* _Prompt_
Reproduce every line of the material below verbatim, with no changes.

Word and element location data:
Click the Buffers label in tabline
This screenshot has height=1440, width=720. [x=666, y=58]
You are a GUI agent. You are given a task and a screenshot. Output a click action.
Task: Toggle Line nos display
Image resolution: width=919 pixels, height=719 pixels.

* _Correct output_
Click the Buffers label in tabline
This screenshot has height=1440, width=720. [x=666, y=58]
You are a GUI agent. You are given a task and a screenshot. Output a click action.
Task: Toggle Line nos display
Image resolution: width=919 pixels, height=719 pixels.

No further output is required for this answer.